Training has never been so important – new processes and new technology requires new skills – and while team-based self-support models have often worked well through the crisis period, they have worked better when IT has effectively communicated and deliberately cascaded knowledge. We should be ensuring that we look at what worked, and what can be improved so that support models in the future can improve and embed new skills across the organisation. IT deskside support (physical presence) has been a reducing trend over recent years, however organisations that retained this capability to a limited degree were much better placed during the transition to WFH. The logistics of supporting an extensive work from home capability in a permanent form will require further consideration for many organisations. We recommend that HR be involved in these discussions to ensure technical and human requirements are balanced and expectations managed.

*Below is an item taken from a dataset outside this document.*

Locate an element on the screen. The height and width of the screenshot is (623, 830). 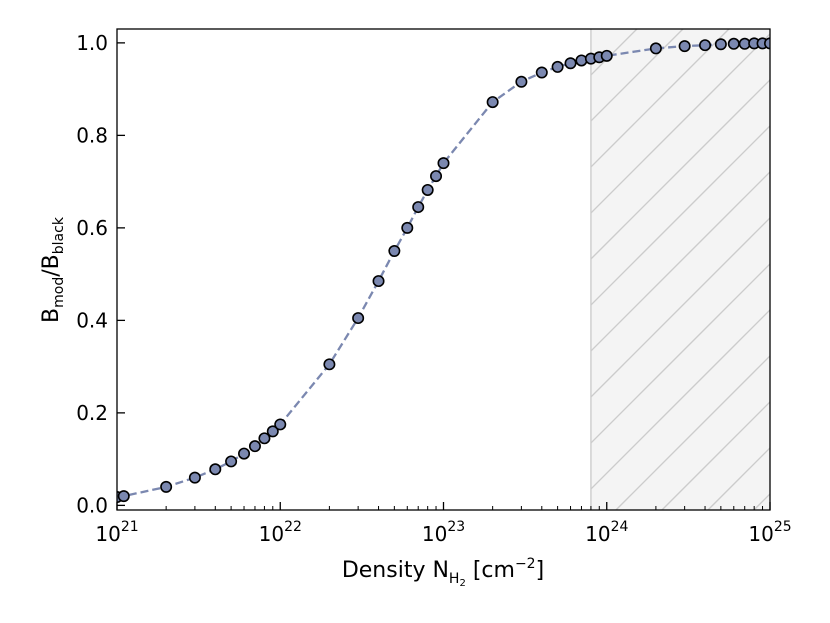
y-axis-title: Bmod/Bblack is located at coordinates (53, 270).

Some IT leaders and CIOs are taking the view that their “IT strategy is so well thought through that it doesn’t need to change” as its already focused on the flexibility and future architecture principles required. However this appears in most instances to be naïve; we believe it is fanciful to ignore the significant changes that have occurred in the business environment. Although it’s possible that the technology vision is still appropriate, the priority and velocity of the initiatives to get there will almost certainly have to be adjusted to support the business. Assumptions should be reviewed and priorities and velocity recast to deliver within the revised resource and capital envelope available. Whether due to the governments depreciation stimulus or simple business imperative, this may be an increased velocity of delivery for initiatives supporting cost savings or revenue generation.

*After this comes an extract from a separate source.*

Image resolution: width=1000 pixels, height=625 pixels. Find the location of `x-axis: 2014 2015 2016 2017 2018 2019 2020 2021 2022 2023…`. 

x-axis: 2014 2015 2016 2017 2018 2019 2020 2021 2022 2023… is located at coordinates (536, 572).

2020 is the inflection year for many technology departments. Everyone should revisit strategy plans and many will need to rapidly review security risk and network transformation programs. Technology departments will be entering 2021 with a broader appreciation of the critical role they play. IT successfully rising to the challenge of unexpected business requirements and changed expectations with considered strategic plans and deliberate responses will be a determining factor in their organisations’ overall success. It is simply not an option to wait and see what happens and unfortunately some technology leaders will not be able to meet this challenge. Technology disruption next year is unlikely to be any less than in 2020, however we can all work toward ensuring that it is more planned and deliberate.